** BEGIN **
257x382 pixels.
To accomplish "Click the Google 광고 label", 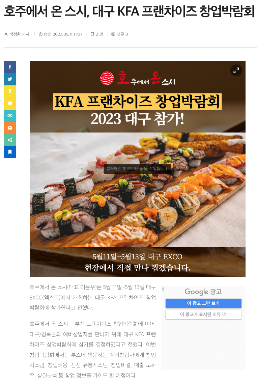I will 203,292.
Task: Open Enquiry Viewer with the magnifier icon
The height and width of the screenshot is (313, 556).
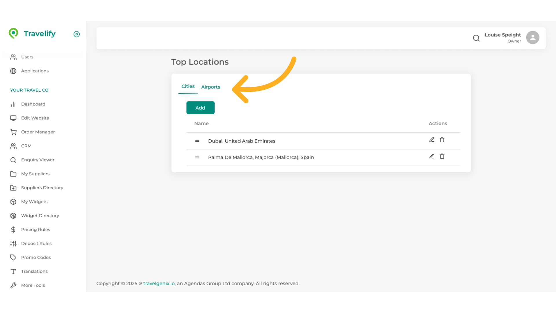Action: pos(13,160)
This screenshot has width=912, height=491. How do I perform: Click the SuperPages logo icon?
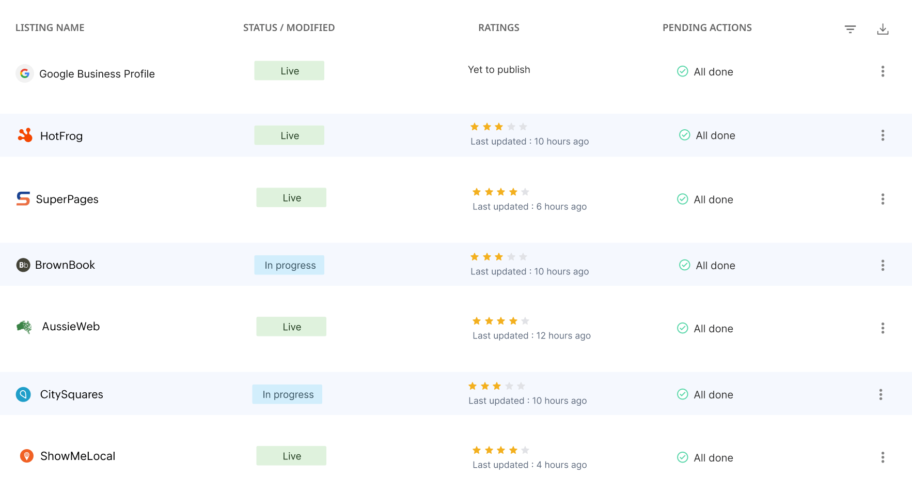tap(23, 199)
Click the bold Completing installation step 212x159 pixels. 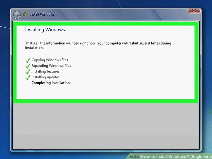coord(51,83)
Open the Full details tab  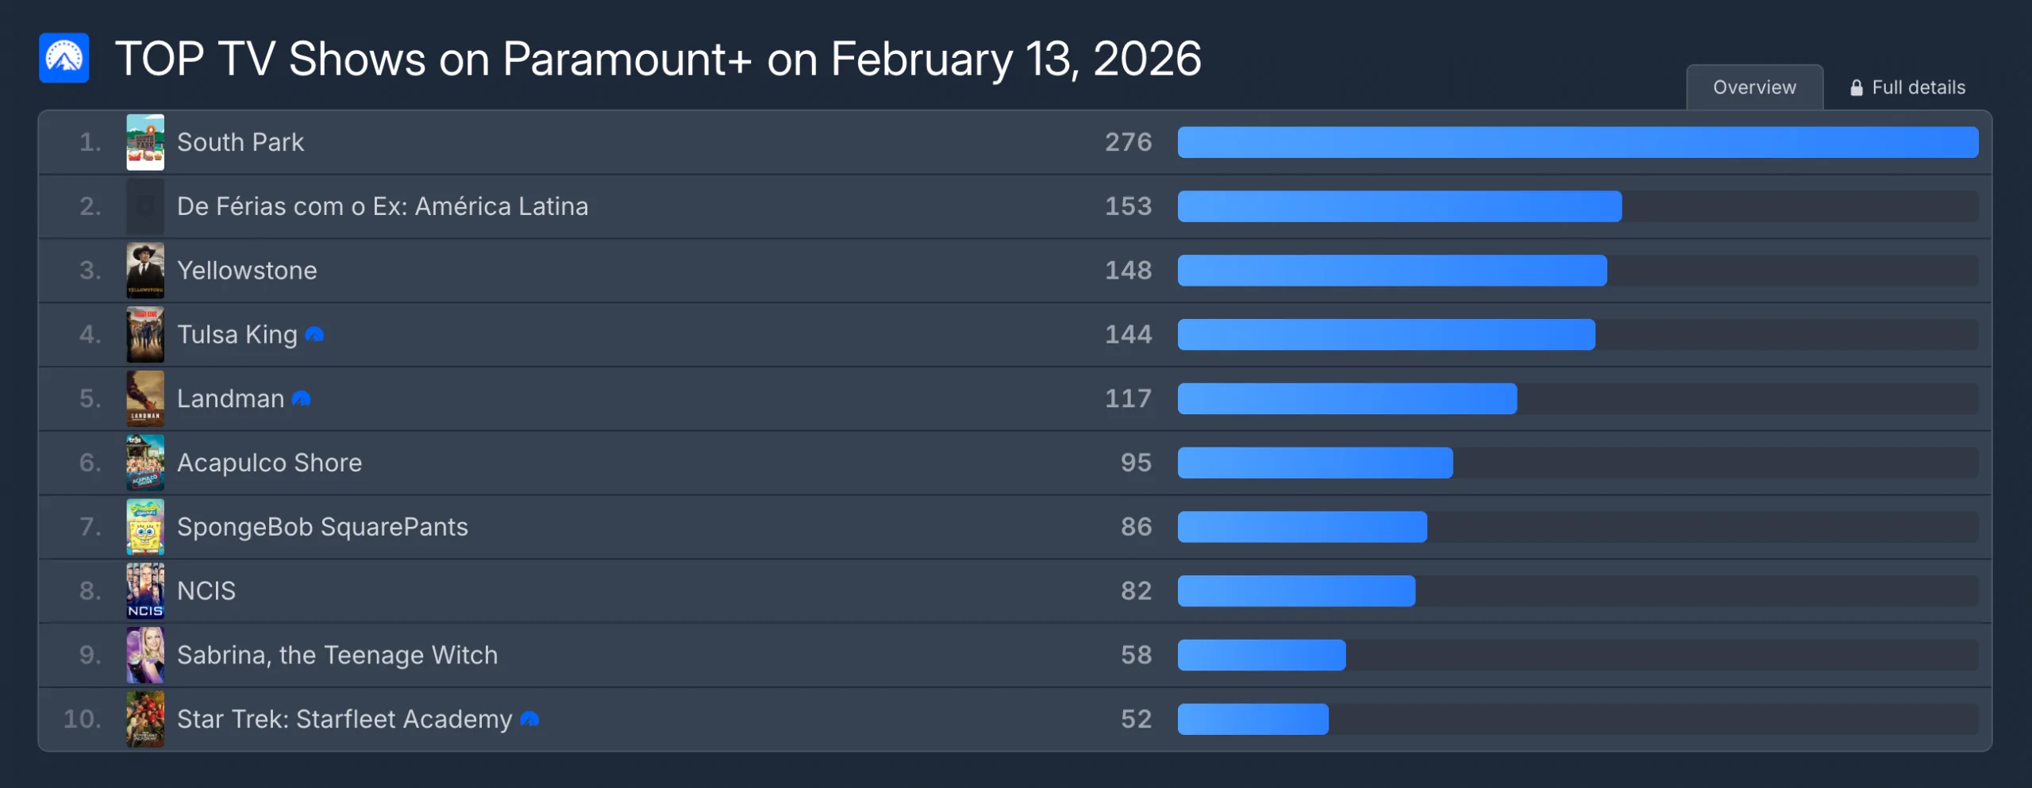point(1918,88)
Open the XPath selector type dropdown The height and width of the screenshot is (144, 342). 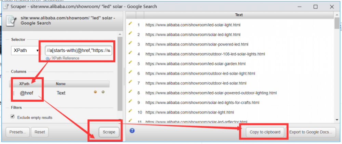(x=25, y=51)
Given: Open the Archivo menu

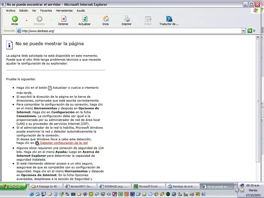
** END **
*Problem to work on*: Pick out and copy each line of the rows above that contains the string "icon". Treat uppercase and lowercase as distinct when matching.

*Finished answer*:
Task: Open Enquiry Viewer with the magnifier icon
This screenshot has width=912, height=491. How do I perform: Click the SuperPages logo icon?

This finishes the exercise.